Guter Tipp: Lass Deine Frau anrufen! Sie musst Du so wieso als erstes von Deiner Arbeit überzeugen.
Nach dem Kontakt und zwar egal ob Positiv oder Negativ, sofort ein persönliches Anschreiben mit Gesprächsnotiz anfertigen zusammen mit Info´s zu schicken. Diese Mappe muss so gut aussehen, dass sie nicht weg geworfen wird. Eine werbetragende Aufmerksamkeit beilegen. Denn, kleine Geschenke erhalten die Freundschaft.
Wichtig: Ein unangenehmes Gespräch niemals mit einem negativem Wort beenden.
Wichtig: Dein Produkt muss wirklich ein Bringer für die Kunden sein.
Ganz wichtig: Du musst gerne mit Leuten telefonieren. Und das sollten Deine Gesprächspartner auch spüren.
Schämen? Niemals. Du machst nur Deinen Job. Fertig.
Lieber archinaut,
vielen Dan für den Blog. Du hast ja gute Tips von chrisamar bekommen, die ich sehr überzeugend finde.
Vor allem was das Schämen angeht, möchte ich ihr besonders stark zustimmen. "Schämen? Niemals, Du machst Deinen Job. Fertig." Recht hat sie , die gute Frau!
Herzliche Grüße
por
"Willkommen in der Kälte"! Ich halte es da mit "streifzugs" heutigem Beitrag.

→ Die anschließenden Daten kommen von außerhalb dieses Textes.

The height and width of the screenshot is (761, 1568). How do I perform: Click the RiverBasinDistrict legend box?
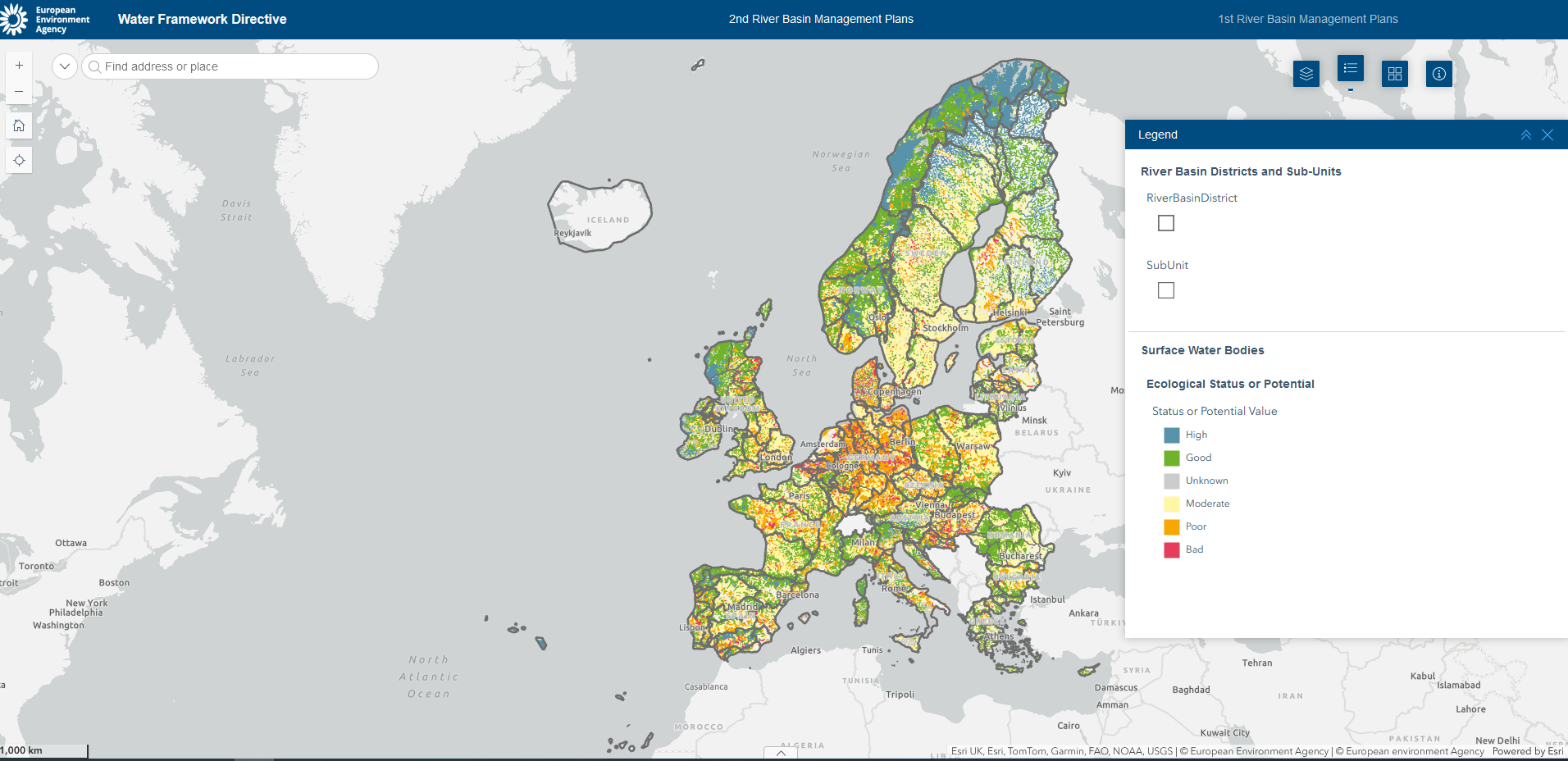click(1166, 223)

... ein melancholischer Kontrapunkt rundet das Bild doch nur ab, hoffe ich?
.... es wäre vielleicht einfacher gewesen, mit einer Vorwahl aus Niedersachsen anzurufen statt aus Sachsen-Anhalt....aber das ist nur so eine Vermutung. Die tips sind sehr lieb gemeint, aber die Infos schicke ich nicht mehr, wenn Desinteresse oder Ablehnung rüberkommt.....
Lieber por,
vielen Dank für die Aufmunterung.....vielleicht ist die Geschichte ja etwas undeutlich formuliert:
die Dame aus Bad Harzburg (ehemals BRD) hat den Erzähler 3-fach beschämt, denke ich
1. als telefonischen Eindringling
2. als Ossi (wegen der Vorwahl)
3. als Bundesdeutschen (wo auch immer er herkommt)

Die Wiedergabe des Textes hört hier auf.